ASSIGNED TASK » From the entries that follow, list every line in which the string "will" appears.

[Pixel coordinate grounding data]
Content starts

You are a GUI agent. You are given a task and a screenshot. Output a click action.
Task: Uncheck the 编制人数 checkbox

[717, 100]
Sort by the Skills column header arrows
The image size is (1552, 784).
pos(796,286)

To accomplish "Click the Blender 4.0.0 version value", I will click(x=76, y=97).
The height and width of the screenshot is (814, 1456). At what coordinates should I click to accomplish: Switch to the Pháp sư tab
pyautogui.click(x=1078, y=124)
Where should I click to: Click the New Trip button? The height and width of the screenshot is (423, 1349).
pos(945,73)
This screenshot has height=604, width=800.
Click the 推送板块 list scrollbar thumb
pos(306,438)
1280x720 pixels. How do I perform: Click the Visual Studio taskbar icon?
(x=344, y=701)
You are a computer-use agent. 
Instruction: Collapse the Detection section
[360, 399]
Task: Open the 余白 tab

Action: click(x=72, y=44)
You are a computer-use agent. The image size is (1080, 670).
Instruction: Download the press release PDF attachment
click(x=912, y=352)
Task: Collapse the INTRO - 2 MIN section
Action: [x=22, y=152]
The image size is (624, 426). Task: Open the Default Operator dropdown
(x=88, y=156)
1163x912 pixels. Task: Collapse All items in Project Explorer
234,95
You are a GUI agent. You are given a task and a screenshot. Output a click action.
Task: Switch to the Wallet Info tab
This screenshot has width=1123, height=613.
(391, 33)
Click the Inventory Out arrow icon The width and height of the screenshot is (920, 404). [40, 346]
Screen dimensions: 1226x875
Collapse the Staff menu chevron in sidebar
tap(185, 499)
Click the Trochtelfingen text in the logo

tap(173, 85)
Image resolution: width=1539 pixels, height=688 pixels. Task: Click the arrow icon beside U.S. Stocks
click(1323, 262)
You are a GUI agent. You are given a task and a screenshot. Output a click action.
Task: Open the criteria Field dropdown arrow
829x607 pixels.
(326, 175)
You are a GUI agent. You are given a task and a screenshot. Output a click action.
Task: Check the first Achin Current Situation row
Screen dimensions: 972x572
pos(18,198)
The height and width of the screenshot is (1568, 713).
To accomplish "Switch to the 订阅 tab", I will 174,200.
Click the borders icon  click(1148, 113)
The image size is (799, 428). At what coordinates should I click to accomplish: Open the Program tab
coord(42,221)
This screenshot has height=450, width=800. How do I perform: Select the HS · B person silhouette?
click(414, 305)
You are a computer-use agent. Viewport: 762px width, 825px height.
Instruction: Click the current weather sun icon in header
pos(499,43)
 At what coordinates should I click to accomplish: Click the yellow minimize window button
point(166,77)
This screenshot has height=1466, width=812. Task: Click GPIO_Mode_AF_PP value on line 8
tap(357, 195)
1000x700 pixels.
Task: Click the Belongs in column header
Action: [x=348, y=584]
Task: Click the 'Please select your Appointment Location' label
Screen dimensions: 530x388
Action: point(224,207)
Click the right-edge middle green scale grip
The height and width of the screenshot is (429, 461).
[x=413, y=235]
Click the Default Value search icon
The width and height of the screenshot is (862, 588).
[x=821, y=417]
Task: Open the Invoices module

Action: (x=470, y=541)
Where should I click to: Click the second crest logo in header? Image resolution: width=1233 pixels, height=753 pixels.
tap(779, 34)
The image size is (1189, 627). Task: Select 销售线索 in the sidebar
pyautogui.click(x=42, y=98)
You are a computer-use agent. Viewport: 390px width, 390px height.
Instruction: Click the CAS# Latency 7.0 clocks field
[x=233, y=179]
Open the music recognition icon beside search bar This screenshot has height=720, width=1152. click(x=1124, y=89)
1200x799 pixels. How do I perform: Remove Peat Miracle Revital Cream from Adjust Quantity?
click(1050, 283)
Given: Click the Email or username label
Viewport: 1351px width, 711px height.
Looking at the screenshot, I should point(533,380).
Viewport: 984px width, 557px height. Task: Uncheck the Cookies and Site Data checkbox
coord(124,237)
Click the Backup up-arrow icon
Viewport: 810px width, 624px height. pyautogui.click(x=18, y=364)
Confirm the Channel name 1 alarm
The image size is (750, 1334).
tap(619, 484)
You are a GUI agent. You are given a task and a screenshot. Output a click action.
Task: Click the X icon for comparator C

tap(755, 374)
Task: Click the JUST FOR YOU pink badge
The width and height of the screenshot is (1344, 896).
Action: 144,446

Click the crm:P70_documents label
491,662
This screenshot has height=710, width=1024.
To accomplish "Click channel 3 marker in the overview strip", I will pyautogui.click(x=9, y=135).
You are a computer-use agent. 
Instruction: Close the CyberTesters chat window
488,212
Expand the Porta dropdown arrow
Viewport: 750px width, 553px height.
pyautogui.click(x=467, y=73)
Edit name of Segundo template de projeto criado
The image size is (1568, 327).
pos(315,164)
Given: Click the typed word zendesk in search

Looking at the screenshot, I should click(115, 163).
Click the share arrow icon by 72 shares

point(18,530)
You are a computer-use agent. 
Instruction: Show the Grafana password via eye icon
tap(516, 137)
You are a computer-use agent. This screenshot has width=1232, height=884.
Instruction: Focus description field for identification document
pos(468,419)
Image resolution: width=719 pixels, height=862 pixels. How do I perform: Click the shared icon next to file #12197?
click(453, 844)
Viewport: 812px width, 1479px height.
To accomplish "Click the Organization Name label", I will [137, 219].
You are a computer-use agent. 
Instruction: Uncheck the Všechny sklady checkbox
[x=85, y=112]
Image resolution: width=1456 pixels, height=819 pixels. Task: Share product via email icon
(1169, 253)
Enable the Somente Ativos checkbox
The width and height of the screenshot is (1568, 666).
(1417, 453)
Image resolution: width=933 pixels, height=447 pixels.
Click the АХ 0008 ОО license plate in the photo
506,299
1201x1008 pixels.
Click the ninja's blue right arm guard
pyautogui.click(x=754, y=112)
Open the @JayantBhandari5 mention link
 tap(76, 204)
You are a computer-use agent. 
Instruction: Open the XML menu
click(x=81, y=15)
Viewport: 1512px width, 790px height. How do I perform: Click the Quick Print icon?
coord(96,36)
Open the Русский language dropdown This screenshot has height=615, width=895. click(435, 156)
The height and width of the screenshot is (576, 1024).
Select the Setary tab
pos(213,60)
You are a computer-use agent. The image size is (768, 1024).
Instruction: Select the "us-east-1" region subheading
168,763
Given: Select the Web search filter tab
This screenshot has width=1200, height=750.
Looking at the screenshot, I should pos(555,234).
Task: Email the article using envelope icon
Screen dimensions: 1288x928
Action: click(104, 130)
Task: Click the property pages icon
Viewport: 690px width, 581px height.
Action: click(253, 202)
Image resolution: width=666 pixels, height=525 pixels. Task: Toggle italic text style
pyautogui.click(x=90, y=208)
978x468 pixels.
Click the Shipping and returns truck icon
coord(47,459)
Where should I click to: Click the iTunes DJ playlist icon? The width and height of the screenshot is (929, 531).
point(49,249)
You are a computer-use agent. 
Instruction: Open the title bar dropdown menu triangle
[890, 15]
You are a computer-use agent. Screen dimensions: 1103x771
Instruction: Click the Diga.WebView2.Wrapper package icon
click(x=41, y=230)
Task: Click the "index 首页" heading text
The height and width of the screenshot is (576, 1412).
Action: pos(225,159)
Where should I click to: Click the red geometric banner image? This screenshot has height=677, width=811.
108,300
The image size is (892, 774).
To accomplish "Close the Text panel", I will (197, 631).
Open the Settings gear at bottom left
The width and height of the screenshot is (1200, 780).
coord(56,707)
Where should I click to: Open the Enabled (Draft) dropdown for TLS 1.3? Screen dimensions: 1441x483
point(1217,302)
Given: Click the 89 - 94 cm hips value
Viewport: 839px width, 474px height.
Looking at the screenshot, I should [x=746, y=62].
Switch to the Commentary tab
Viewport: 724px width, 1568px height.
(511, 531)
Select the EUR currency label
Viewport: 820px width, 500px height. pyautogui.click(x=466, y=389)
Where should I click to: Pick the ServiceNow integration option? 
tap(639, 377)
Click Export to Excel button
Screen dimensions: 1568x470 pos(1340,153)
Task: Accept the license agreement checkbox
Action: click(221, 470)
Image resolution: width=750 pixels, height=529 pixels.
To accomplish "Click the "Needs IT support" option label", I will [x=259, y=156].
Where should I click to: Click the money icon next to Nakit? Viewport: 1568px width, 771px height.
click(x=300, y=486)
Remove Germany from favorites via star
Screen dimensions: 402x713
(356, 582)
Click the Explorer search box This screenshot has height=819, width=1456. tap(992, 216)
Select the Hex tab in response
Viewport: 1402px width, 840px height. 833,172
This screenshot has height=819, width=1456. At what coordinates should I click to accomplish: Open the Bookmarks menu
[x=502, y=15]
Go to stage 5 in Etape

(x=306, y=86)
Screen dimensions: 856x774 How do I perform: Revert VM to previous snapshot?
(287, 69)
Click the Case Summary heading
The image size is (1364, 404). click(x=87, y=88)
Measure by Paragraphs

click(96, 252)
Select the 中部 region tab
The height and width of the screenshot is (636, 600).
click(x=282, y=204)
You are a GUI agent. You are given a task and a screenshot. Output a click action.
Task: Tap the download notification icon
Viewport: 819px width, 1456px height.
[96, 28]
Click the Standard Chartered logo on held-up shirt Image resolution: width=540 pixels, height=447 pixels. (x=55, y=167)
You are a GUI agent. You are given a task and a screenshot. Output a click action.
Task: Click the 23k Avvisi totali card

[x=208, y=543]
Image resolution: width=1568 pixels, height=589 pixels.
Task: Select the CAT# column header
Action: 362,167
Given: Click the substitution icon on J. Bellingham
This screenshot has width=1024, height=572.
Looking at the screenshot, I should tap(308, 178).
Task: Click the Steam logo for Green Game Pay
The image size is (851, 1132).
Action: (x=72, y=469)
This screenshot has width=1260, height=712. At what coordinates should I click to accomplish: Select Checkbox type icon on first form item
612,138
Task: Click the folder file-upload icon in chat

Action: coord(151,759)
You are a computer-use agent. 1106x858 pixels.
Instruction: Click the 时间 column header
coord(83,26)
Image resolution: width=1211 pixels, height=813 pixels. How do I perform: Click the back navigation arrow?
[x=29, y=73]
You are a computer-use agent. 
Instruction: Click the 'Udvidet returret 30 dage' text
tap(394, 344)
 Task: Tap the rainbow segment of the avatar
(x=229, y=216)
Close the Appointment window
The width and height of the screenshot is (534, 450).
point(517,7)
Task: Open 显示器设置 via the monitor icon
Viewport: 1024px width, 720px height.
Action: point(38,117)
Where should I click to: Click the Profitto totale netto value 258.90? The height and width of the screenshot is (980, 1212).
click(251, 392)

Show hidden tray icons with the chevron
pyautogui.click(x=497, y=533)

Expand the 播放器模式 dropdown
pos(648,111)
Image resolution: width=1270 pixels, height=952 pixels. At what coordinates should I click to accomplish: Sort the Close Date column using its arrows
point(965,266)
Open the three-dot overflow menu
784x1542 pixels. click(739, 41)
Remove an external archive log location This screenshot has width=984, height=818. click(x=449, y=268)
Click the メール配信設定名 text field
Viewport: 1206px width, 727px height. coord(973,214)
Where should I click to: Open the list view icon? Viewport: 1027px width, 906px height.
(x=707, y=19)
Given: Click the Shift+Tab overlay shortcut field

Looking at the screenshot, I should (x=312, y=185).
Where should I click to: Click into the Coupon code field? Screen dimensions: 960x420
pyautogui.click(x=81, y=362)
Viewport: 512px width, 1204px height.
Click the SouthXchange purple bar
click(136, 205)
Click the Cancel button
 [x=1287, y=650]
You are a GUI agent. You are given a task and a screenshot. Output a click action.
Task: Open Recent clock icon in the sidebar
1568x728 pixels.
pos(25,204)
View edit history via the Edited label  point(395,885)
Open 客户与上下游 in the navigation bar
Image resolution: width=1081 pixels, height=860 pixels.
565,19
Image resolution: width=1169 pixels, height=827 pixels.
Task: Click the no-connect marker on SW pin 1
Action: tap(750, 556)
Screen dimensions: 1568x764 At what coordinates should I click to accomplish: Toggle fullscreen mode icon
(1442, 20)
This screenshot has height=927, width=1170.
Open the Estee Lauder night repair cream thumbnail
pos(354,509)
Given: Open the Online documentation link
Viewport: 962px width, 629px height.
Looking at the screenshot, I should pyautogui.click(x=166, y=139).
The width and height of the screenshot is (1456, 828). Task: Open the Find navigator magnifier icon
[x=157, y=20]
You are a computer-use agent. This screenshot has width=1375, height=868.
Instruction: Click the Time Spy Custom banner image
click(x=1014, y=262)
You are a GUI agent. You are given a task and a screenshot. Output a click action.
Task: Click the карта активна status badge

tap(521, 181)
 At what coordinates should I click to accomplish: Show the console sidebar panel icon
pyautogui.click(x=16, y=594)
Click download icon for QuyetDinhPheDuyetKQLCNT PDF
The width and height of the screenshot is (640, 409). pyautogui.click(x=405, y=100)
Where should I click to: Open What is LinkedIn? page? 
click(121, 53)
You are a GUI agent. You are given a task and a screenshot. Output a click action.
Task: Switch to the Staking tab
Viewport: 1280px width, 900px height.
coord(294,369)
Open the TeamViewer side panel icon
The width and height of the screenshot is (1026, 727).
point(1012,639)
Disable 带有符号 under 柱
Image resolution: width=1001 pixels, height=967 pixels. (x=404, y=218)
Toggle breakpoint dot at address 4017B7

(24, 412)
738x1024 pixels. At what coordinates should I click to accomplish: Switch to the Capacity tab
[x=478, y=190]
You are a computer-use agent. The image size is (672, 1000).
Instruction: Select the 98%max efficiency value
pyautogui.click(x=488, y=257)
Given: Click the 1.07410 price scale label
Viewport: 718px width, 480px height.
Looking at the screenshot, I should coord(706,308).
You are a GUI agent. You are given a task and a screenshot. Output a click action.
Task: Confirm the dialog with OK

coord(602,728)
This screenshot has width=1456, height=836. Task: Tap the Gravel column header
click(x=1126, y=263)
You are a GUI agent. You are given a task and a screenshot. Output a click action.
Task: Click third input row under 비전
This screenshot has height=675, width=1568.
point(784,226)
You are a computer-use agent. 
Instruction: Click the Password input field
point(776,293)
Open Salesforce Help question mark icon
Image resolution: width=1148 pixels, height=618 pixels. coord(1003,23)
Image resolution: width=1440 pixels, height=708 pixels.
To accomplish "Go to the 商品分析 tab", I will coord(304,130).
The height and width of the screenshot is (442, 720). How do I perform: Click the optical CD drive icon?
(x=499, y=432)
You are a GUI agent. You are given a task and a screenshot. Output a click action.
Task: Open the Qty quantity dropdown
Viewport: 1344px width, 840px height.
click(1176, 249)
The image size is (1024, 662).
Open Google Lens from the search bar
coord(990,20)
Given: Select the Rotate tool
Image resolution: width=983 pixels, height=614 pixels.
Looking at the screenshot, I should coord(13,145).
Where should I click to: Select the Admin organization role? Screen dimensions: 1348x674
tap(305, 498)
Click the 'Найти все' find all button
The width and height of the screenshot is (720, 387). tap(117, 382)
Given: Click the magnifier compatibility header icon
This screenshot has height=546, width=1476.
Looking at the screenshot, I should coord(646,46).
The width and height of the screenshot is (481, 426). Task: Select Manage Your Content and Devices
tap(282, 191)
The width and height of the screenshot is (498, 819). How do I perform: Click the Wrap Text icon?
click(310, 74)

Content ends

ANSWER TO THIS PROBLEM »
To accomplish "Click the Blender 4.0.0 version value", I will click(x=76, y=97).
To accomplish "Switch to the 订阅 tab", I will 174,200.
To accomplish "Click channel 3 marker in the overview strip", I will pyautogui.click(x=9, y=135).
To accomplish "Click the Organization Name label", I will [137, 219].
To accomplish "Close the Text panel", I will (197, 631).
To accomplish "Click the "Needs IT support" option label", I will [x=259, y=156].
To accomplish "Go to the 商品分析 tab", I will coord(304,130).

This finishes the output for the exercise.